‘What’s this:’ Museum workshop attempts to identify locally-found artifacts
Published 4:22 pm Thursday, August 24, 2023
When Wayne Gunter was 10 years old, an oval-shaped stone with two holes drilled into it washed out of his grandmother’s driveway on the Eastern Shore.
After holding onto it for decades, he now knows what it is.
A trio of state government archeologists visited the Isle of Wight County Museum on Aug. 23 for a workshop titled “What’s This?”
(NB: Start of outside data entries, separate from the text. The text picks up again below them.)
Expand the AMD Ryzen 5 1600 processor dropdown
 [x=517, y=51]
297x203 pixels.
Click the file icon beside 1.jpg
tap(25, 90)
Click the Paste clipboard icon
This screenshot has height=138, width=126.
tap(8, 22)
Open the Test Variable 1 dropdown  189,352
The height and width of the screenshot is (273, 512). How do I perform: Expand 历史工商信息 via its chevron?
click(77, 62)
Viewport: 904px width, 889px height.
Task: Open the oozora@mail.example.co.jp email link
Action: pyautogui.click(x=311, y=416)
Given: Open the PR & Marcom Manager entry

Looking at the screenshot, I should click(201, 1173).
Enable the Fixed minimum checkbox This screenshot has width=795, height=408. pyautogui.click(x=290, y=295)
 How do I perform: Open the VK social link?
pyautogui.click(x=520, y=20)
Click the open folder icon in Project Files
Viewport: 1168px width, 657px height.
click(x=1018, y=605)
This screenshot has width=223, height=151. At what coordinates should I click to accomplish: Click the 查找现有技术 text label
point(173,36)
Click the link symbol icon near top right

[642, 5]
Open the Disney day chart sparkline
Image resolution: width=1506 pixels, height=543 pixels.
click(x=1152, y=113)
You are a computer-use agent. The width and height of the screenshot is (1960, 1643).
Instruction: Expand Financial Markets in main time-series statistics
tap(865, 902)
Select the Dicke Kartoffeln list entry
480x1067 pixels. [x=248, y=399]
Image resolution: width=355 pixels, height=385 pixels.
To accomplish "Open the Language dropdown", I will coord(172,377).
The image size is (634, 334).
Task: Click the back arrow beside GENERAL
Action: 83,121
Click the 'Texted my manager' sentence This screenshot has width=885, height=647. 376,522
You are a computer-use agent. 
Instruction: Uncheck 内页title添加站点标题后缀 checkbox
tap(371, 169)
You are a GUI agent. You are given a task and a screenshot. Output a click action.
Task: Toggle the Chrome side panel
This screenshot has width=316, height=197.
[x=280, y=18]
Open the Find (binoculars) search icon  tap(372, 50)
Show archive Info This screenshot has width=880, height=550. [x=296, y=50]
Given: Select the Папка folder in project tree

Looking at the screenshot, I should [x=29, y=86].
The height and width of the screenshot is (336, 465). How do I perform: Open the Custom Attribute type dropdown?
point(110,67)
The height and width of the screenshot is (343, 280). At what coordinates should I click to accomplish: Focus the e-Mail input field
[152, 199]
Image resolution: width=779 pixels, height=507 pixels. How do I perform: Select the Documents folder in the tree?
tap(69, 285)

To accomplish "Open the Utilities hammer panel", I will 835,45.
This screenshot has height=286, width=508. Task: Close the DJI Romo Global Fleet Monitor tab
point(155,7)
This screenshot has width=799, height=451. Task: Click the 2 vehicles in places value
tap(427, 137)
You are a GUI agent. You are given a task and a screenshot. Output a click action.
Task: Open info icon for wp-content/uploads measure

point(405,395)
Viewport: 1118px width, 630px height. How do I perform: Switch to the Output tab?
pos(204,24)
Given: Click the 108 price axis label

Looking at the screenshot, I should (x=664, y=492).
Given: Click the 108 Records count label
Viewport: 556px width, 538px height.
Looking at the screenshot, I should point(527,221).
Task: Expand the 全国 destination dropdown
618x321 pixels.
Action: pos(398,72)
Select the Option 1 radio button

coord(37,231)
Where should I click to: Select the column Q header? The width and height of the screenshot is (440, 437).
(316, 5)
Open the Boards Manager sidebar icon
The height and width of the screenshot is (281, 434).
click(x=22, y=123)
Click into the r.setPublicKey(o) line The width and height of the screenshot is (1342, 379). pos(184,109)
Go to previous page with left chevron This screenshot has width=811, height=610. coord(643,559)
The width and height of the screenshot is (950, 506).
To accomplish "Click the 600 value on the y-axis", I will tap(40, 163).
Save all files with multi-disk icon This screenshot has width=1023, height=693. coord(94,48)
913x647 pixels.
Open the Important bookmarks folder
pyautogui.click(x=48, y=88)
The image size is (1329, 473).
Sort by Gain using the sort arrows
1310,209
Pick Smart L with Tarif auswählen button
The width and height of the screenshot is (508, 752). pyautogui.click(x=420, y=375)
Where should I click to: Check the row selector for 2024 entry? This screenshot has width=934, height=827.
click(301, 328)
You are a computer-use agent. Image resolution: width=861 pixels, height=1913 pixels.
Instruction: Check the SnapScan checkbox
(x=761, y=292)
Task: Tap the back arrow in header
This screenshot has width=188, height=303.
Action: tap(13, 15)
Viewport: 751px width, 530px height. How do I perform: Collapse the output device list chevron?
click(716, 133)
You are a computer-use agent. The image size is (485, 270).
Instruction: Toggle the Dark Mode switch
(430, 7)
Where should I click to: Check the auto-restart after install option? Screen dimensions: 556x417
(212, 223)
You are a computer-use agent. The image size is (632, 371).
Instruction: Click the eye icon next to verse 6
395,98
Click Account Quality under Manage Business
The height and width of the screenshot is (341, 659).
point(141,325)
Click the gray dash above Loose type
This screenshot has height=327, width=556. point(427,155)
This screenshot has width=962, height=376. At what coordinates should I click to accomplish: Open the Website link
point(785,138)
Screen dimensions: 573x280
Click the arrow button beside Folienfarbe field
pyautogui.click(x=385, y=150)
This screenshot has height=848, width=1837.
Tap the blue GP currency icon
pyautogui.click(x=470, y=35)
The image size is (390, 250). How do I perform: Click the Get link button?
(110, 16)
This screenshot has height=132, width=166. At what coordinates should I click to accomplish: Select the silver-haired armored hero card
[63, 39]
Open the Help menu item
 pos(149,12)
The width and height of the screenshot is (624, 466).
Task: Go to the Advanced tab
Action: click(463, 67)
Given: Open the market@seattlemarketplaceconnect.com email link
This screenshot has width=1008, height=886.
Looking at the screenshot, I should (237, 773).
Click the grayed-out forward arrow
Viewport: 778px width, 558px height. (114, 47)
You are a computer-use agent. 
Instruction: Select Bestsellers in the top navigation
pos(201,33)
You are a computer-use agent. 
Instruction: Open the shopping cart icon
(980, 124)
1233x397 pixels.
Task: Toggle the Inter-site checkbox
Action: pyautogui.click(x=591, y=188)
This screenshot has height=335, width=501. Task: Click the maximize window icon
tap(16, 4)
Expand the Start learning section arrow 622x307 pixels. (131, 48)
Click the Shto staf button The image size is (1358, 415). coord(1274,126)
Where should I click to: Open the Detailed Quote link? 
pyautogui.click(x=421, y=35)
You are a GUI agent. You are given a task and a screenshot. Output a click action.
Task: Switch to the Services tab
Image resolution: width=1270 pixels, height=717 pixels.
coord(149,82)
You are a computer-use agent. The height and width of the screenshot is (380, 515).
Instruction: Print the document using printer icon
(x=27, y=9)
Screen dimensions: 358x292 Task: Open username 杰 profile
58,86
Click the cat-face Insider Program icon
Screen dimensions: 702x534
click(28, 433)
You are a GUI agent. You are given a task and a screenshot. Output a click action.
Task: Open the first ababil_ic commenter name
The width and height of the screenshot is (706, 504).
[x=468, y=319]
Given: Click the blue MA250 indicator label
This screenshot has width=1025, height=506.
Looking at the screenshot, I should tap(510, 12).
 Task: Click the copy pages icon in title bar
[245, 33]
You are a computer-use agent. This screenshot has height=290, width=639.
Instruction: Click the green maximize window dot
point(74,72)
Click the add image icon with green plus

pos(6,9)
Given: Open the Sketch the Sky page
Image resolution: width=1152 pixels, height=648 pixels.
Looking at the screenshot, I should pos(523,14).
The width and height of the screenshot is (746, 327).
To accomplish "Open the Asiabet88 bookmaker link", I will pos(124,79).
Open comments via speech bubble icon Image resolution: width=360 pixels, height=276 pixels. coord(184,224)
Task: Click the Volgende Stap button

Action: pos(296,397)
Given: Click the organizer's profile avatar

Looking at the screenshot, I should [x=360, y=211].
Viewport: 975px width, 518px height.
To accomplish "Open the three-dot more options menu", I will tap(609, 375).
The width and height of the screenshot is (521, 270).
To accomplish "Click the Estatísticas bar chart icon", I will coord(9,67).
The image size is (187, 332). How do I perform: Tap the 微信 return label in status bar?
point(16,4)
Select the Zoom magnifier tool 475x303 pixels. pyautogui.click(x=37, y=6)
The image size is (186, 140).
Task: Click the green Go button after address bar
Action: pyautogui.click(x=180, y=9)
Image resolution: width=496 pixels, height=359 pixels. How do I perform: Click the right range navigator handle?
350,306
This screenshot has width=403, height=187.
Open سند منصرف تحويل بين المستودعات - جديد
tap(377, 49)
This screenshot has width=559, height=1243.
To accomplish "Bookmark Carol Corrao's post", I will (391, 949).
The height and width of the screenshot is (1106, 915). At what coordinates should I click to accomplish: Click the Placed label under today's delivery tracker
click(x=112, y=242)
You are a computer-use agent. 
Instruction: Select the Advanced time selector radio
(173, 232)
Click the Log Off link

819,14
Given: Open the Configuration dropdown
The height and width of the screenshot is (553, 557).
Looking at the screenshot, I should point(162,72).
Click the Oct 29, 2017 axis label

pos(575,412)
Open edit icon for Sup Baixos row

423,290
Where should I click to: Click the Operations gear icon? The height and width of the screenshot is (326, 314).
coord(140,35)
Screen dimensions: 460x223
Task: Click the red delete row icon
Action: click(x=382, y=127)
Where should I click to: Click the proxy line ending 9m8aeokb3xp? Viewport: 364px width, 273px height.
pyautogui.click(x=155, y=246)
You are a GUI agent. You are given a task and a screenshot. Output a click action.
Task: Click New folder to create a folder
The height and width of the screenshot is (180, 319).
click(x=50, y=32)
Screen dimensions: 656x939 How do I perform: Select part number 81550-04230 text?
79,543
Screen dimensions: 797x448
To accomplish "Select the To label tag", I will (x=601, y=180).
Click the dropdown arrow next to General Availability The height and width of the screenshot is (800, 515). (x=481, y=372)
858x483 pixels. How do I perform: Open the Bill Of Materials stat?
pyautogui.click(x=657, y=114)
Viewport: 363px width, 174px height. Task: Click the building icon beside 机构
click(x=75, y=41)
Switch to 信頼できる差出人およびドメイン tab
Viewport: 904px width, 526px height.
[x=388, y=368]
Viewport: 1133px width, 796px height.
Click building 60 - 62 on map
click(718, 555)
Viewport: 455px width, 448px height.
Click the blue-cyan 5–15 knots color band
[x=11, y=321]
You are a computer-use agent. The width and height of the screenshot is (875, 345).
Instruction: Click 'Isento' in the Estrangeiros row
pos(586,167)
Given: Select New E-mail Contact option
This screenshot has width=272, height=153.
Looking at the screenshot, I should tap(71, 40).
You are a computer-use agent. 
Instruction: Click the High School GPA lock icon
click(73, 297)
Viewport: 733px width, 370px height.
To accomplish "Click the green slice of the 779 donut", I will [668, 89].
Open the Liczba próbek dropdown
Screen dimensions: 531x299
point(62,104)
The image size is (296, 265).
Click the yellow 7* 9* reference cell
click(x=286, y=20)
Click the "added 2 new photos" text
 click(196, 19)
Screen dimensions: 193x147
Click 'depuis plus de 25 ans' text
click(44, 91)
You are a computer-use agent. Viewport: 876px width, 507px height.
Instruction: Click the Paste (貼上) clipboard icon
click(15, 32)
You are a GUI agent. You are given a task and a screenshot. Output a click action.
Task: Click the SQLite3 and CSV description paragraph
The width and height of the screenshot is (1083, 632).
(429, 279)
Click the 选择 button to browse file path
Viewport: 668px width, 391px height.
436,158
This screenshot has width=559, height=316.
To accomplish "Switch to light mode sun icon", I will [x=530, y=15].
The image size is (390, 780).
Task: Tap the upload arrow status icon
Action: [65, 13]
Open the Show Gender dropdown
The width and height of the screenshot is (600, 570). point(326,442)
Laura Galke, chief curator of the Virginia Department of Historic Resources and a specialist in Virginia’s colonial period, joined Department of Historic Resources Eastern Regional archeologist Mike Clem and Chris Egghart, a Virginia Department of Environmental Quality expert in stone tool manufacturing during Virginia’s pre-European contact eras, from 3-7 p.m. in an effort to identify items brought in by the public.
The three told Gunter his stone was likely a piece of Native American jewelry – possibly up to 3,500 years old.
He wasn’t the only museum visitor to have found centuries-old or even thousand-year-old artifacts hiding in plain sight or just beneath the surface of the ground.
A farmer from Isle of Wight County’s Moonlight community showed pottery fragments the archeologists identified as Native American, and dated to between 200 B.C. and A.D. 200.
Chris and Kendall Perry, a Newport News couple, found what Galke identified as a “rattail” spoon while metal detecting near an old house in Surry County. The lead alloy spoon design, Galke said, was popular during the 1700s.
The shape of the spoon’s bowl, Galke said, is consistent with an English diet, as French spoons of the era were smaller.
Shawn Landis of Virginia Beach brought in a miniature 18th or 19th century pistol he’d purchased at an auction, which prompted a debate between the archeologists as to whether the gun was a nonfunctioning child’s toy or a formerly functioning firearm that had somehow lost its trigger.
This was the museum’s first time hosting the “What’s This?” workshop, though, according to Museum Director Jennifer England, it may become a recurring event if deemed popular enough.
“We were so pleased with the event as were our VDHR and VDEQ experts, and it was fun for everyone to learn more about these objects and Isle of Wight County history,” England said.
Other artifacts were identified as a 1700s tankard, a likely Civil War-era spent bullet and a late 19th or early 20th century brick from a pile someone found discarded in the woods.
Egghart and Clem speculated the discarded bricks may have been from a load fired on-site, or possibly were from a structure that burned down.
Another attendee brought in tobacco pipe stems.
“Known as Bookbinder pipes, these fragments had the decorative markings attributed to a single individual who lived in Virginia Beach who may have trained as a pipe maker in Britain or the Netherlands,” England said.